**Assigned task**:
The required result is an exact copy of the lines from the one containing "Instruction: Click コピー&ペイスト" to the last line of the records, both ends included, without pictures.

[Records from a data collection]
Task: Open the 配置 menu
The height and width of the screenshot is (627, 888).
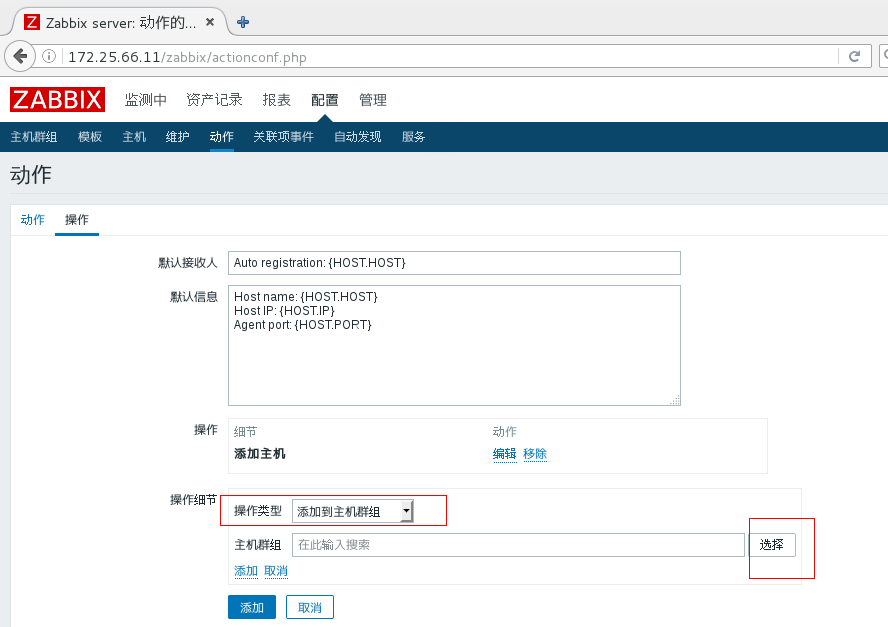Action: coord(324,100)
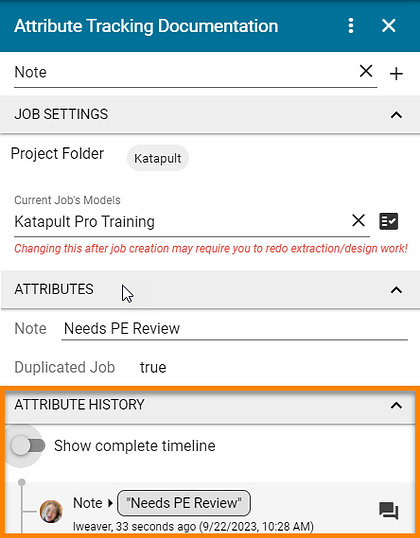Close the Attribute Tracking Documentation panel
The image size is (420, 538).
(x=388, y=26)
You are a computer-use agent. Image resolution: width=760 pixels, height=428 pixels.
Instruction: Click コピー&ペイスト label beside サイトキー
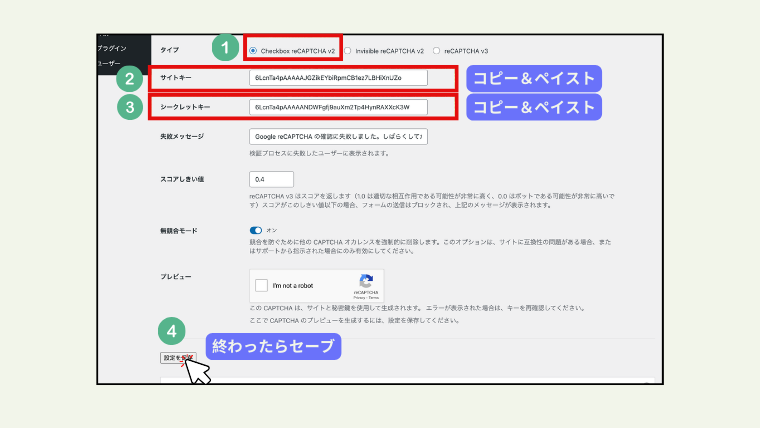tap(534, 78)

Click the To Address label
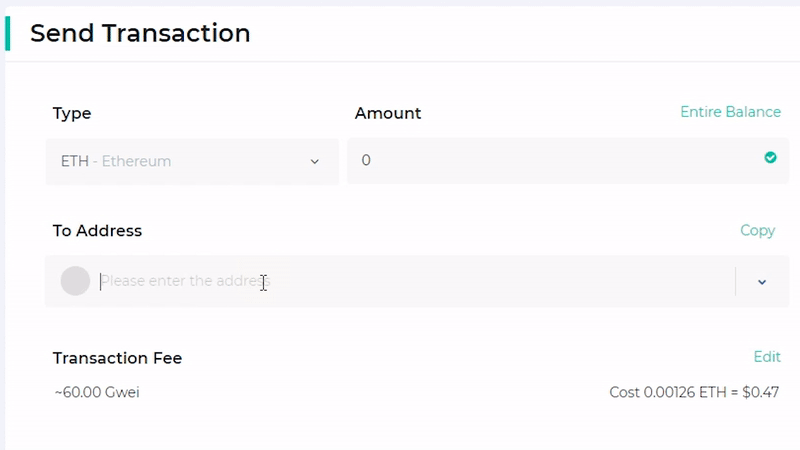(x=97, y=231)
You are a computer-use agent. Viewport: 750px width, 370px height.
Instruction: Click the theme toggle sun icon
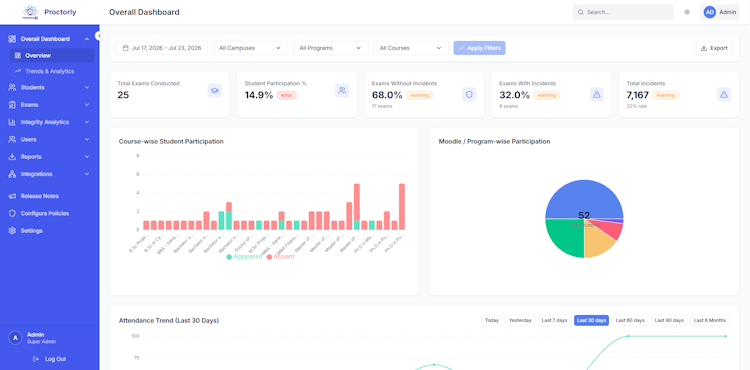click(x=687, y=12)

**Result**:
Instruction: Click コピー&ペイスト label beside サイトキー
tap(534, 78)

Click the To Address label
(x=97, y=231)
You are a computer-use agent. Viewport: 750px width, 370px height.
Instruction: Click the theme toggle sun icon
click(x=687, y=12)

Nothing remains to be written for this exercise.